FANNIE MAE AND FREDDIE MAC -- (Senate - September 10, 2008)
Mr. DURBIN. Mr. President, Sunday's announcement by Treasury Secretary Paulson that the Treasury Department and the Federal Housing Finance Authority would be placing Fannie Mae and Freddie Mac into conservatorship should be recognized for what it is: This is a landmark intervention by the Federal Government into our private markets, the housing markets. We are literally nationalizing half of the American housing market. The Bush economic policies and the irrational exuberance of the mortgage banking industry have driven us into this box canyon. The U.S. economy is hurting, with dramatic job losses, home values reeling, and middle-income families struggling to pay for the basic necessities.
While it may have been necessary and may have been the best of many bad options, this certainly raises significant long-term questions about how we organize and regulate mortgage financing in this country. This move may stop the rot for now, but real reform must follow.
With this administration's days numbered and only a few months left, it will be up to the next President and the next Congress to face these issues honestly and quickly.
For my part, I intend to make the case in the coming months that there is a sensible role for Government to play in the regulation of markets, regardless of what some may argue to the contrary. Letting our private sector markets run amok can lead to excessive booms and bailouts, as last weekend's actions evidence.
There are two things that merit immediate attention. I have written to the Secretary of the Treasury, Henry
Paulson, Federal Housing Finance Authority Director Lockhart, and the incoming CEOs of Fannie Mae and Freddie Mac asking two things: First, it is unconscionable to reward the outgoing CEOs of these companies with golden parachutes that will literally cost the taxpayers millions of dollars--some estimate $24 million--in farewell gifts; second, that we focus on restructuring the mortgages owned or serviced by Fannie Mae and Freddie Mac. Our goal needs to be structuring mortgages so troubled homeowners can keep up with their house payments and not lose their homes.
According to analysts cited in news coverage, the two ousted CEOs of Fannie Mae and Freddie Mac may be entitled to over $24 million as a farewell gift from American taxpayers for running their companies into the ground. With taxpayers across America now facing the burden of paying up to $200 billion in bailout costs for these agencies, I find this unconscionable.
Income equality in our country continues to grow. Middle-class families continue to work hard for paychecks that can't keep up with the cost of living. Yet compensation for senior executives has risen dramatically over the last 8 years.
My colleague, Senator JIM WEBB, not that long ago, in response to the State of the Union Address, noted that in the 1960s the CEOs of major corporations made 20 times more than the average worker. Today, they make 400 times more than the average worker. That means that literally each day a CEO works, he makes more than the average American worker makes in a year. How can we be asked to enshrine this inequity with taxpayers' dollars? We are being asked to reward incompetence and to lavish millions of dollars on the CEOs of Fannie Mae and Freddie Mac who have failed in their assignment. A worker who doesn't do his job will be given a pink slip, but a failed CEO of Fannie Mae or Freddie Mac is given a multimillion-dollar windfall.
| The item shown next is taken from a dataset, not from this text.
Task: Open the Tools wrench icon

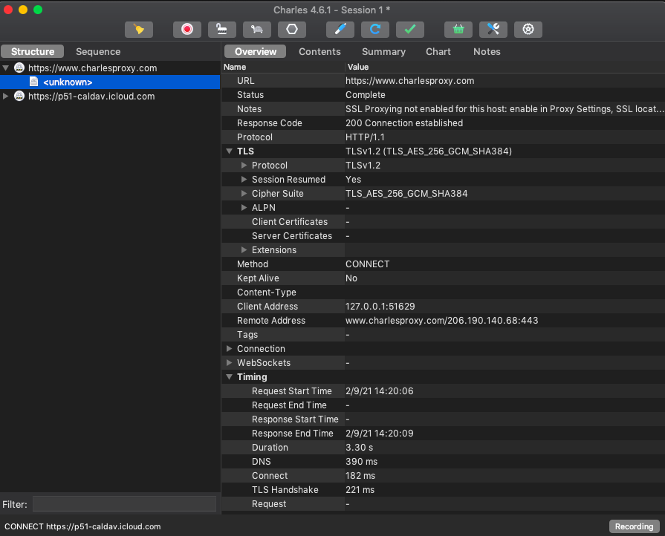Action: [493, 29]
I understand that both of these individuals were brought on the job to try to save failing agencies, but it is also true that in the case of the head of Fannie Mae, Daniel Mudd, he was paid $11.6 million as an income last year as Fannie Mae was headed into the tank. Mr. Syron, Richard Syron, who headed up Freddie Mac, was paid $18.3 million last year and given stock options. It turns out those stock options have become almost worthless. The fact is that they are still being rewarded--unless we do something--with farewell gifts and golden parachutes as they leave.
When Mr. Mudd took over Fannie Mae some 4 years ago, the shares were trading at $70. On Friday, the day the news of the possible takeover started to leak out, Fannie Mae shares were trading at $7. On Monday, the shares closed at 73 cents.
Freddie Mac had its own accounting problems when Mr. Syron took over in December of 2003. The company was forced to admit it had inflated its earnings by nearly $5 billion. Like Mr. Mudd, Syron--who had served as a chief executive at other companies before--had been brought on pledging to fix the company and get it back on track. Freddie's shares, which traded for about $55 when Mr. Syron took over in 2003, dropped to about $5 last Friday and then to 88 cents on Monday.
You don't have to be a subscriber to the Wall Street Journal to realize these two men failed in their assignments. Given 3 or 4 years to right the ship and steady the course, they failed. Yet, in their failure and departure, they are asking for a rich reward--literally millions of dollars to be paid by the taxpayers. That, to me, is indefensible. That is why I have joined others in Congress, including Senator Obama, Senator Reid, and Senator Schumer, in writing to the Treasury Secretary and the head of the Housing Finance Authority and telling them to stop the golden parachutes for Mr. Mudd and Mr. Syron.
However, there is more that needs to be done. Last Sunday, Secretary Paulson called me to explain what was going to happen with Fannie Mae and Freddie Mac.
I told him I didn't know what else he could do. To allow these two housing giants to fail could literally cause reverberations across the economy, hurting many innocent companies, shareholders, and workers. I thought we had to step in. We had no choice. But it is not enough. To ride to the rescue of Bear Stearns, as our Government has, or to the rescue of Fannie Mae and Freddie Mac, as we have, is, of course, an effort to avert a worse disaster. But there are literally hundreds of thousands of small-scale disasters taking place every day, which still evidence a serious problem in the American economy. I am speaking, of course, of foreclosures. Despite the passion this administration has for making sure corporations survive bad times, they don't have a similar passion for families facing foreclosure.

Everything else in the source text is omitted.